In the installation with the additional evaporator, as in the hot gas bypass method, the cooling regulation is carried out by changing the value of the mass flow rate of CO₂ passing through the evaporator, which should be proportional to the current cooling load. In the additional evaporator, the mass flow rate of the working medium m_a is used to cool down the ambient air. The cooled air has a lower temperature compared to the original value, which translates into a lowering of the pressure on the high-temperature side of the system. By using this method, one can expect a reduction in the required compressor power and a decrease in cooling capacity. Consequently, the EER should decrease to a much lesser value compared to the compressor bypass method.

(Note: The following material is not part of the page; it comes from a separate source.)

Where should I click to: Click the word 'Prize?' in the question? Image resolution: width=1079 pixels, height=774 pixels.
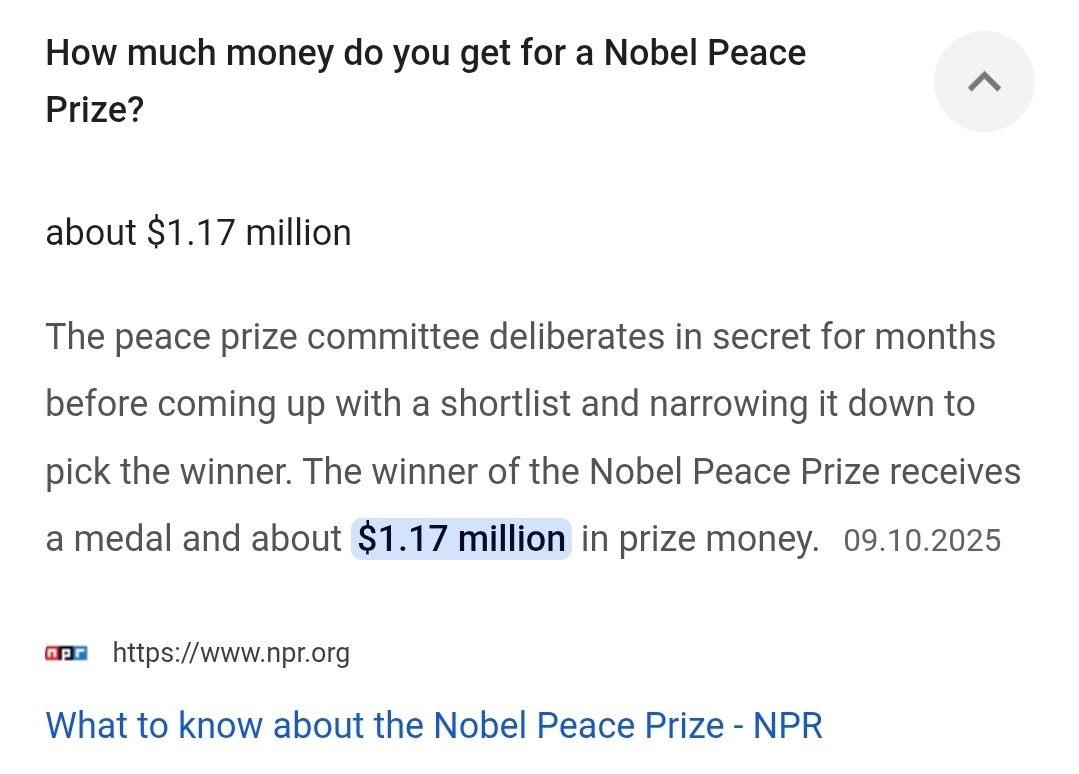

On the other hand, the additional evaporator regulation method requires using supplementary equipment, i.e., the additional evaporator and an additional fan. The fan is aimed to force the flow of the air through the additional evaporator. Thus, it complicates the whole installation and it should be remembered that the fan needs to be powered. Hence, before installing an additional evaporator in a cooling system, a thorough analysis of the individual case is required to make sure that the benefits resulting from installing an additional evaporator outweigh the losses.

3. Computational Model

3.1. Initial Conditions

The analysis of cooling capacity regulation methods for previously described refrigeration systems is carried out for the subcritical and supercritical cycles. In the subcritical cycle, the initial ambient air temperature is 15 °C, while in the supercritical cycle 35 °C. The subcritical and supercritical circuits under consideration are presented in Figure 4 and Figure 5, respectively, using the log(p)-h graphs.

Figure 4 and Figure 5 show the distribution of individual characteristic points whose location results from the thermodynamic changes of the refrigerant occurring in the refrigeration device. It should be noted that both Figure 4 and Figure 5 relate to Figure 2, as well as Figure 3, wherein Figure 4 concerns the operation of the systems in a subcritical cycle, while Figure 5 concerns the systems working in a supercritical cycle. In the subcritical cycle, a large overcooling of the refrigerant is used in the IHX exchanger, which means that after the expansion of the medium to an intermediate pressure it remains in the liquid phase, and in the liquid container, there is no phase separation into the gas and liquid phase. The energy analysis of the cooling capacity regulation systems for the subcritical and supercritical cycles is performed based on the following assumptions.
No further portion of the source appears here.